Selective pressure mediated by the intensive use of antibiotics (both human and non-human) and several mechanisms for genetic transfer could have contributed to the rapid dispersal of antibiotic resistance in the community [1]. Antibiotics target both pathogenic bacteria as well as normal commensal flora, represented by skin, gut, and upper respiratory tract [2]. Current strategies to monitor the presence of antibiotic resistance in bacteria Avapritinib mainly rely upon examining resistance in pathogenic organisms and involve only periodic cross-sectional evaluations of resistance in the commensal

flora [3, 4]. Resistance Selleckchem S63845 amongst the commensal flora is a serious threat because a very highly populated ecosystem like the gut may at later stage be source of extra intestinal infection which may spread to other host or transfer genetic resistance element/s to other members of micro-biota including pathogens [5]. Despite this, there is paucity of data regarding the dynamics of antibiotic resistance in commensals. β-lactam antibiotics are the most commonly used antibiotics in community as well as hospitals. They are generally characterized by their favorable safety and tolerability profile as well as their broad spectrum activity [6]. The ever increasing variety of β-lactamases raises serious concern

about our dependence on β-lactam drugs. Rapidly emerging β-lactamases include diverse ESBL, Selleck CBL0137 AmpC β-lactamases, and carbapenem-hydrolyzing β-lactamases. ESBL producing Enterobacteriaceae were initially associated with nosocomial infections, however, recent studies indicate significant increase in the community isolates [7]. The risk posed by community circulation of the multidrug resistant bacteria is emphasized by the high concentration of ESBL in the community as well as the hospital onset intra-abdominal infections [8]. The rapid dissemination of ESBL’s in community may drive excessive use of carbapenems.

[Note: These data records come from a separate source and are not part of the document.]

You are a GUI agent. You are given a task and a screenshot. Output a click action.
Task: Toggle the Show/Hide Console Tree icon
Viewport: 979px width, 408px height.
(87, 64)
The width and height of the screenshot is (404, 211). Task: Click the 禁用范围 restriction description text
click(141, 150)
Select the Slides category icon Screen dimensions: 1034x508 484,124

The recent

report of Carbapenem resistance due to dissemination of NDM-1 β-lactamase producing bacteria learn more in the environmental samples and key enteric pathogens in New Delhi, India may have serious health implications [9]. Several studies have been conducted to assess the risk factors associated with colonization and infection caused by ESBL producing Enterobacteriaceae, which include antibiotic use, travel, contact with healthcare system and chronic illness [10, 11]. Gut colonization in neonates with no direct antibiotic pressure were used as a model to evaluate β-lactam resistance in the community in absence of selection pressure. Methods Design overview, setting, and participants In this prospective study all low birth weight neonates (LBW) (≥1500 to <2500 g) born at the Safdarjung Hospital, New Delhi, India (2009–2011) were eligible and enrolled to study ‘Effect of Probiotic VSL#3 on prevention of sepsis during 0–2 month period’.